Right now, I have 3 KB/s send, and up to 50 KB/s with a full lobby of 12 players. The baseline for receive is actually 20 KB/s because I need to send some special data back to the client for server authoritative magic. For every additional player in the server, it costs about 8 KB/s. Then you might ask, how do I manage to get just 50 KB/s? If each player costs 8, and there can be up to 11 players, then it should be 108 KB/s right? The trick that I use is, on the server, I do distance checks from each client to every other client. Then, I use this distance information to inform which karts are highest priority to be replicated, and pick those, somewhat like a rate-limit but smarter. I cap the number of karts I can replicate to just 4 per frame, and figure out what are the optimal 4 karts I can send to keep everything looking as smooth as possible. Karts close to you should obviously be updated quicker, while karts far away can be updated only once every 6 frames or slower while being almost imperceptible.

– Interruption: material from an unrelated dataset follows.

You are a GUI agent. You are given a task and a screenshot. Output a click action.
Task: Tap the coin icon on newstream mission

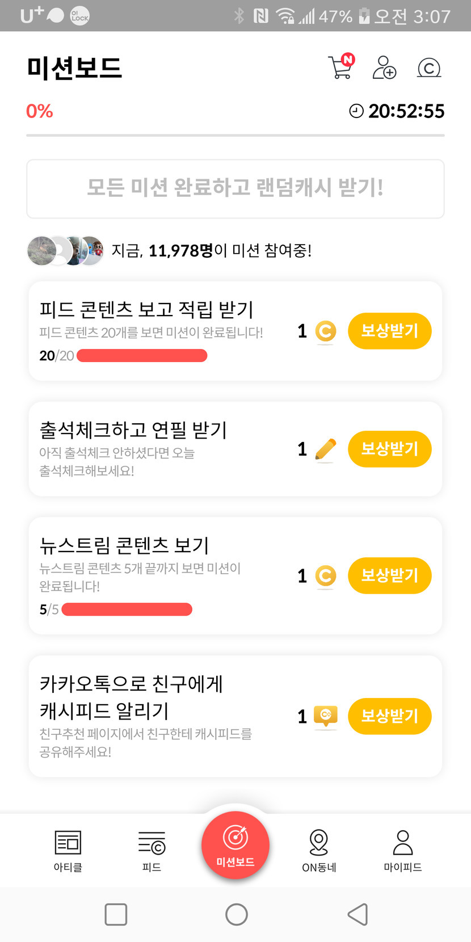pos(325,576)
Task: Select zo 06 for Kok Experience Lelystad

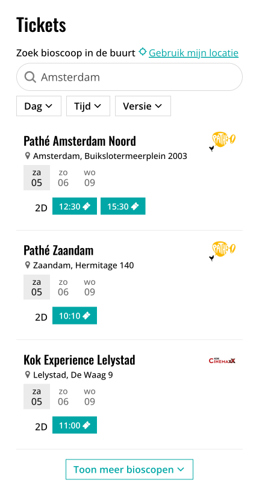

Oh by the way, a cool trick for anyone reading. If you have to represent some sort of state for a player, an object, et cetera, you might end up with a large table of booleans to represent the state. For example, with a character controller, you might have booleans like IsFalling or IsSitting or IsCollidingWall. For these cases, you should definitely make use of bit32 to pack the bools into one or a few characters. You can put 8 booleans into one character! I do believe remotes have some inefficiency in order to communicate what type of data each argument is, so having one giant string to describe everything you need to replicate should be leaner than having the data all separated. At least I saw a fairly significant savings from that.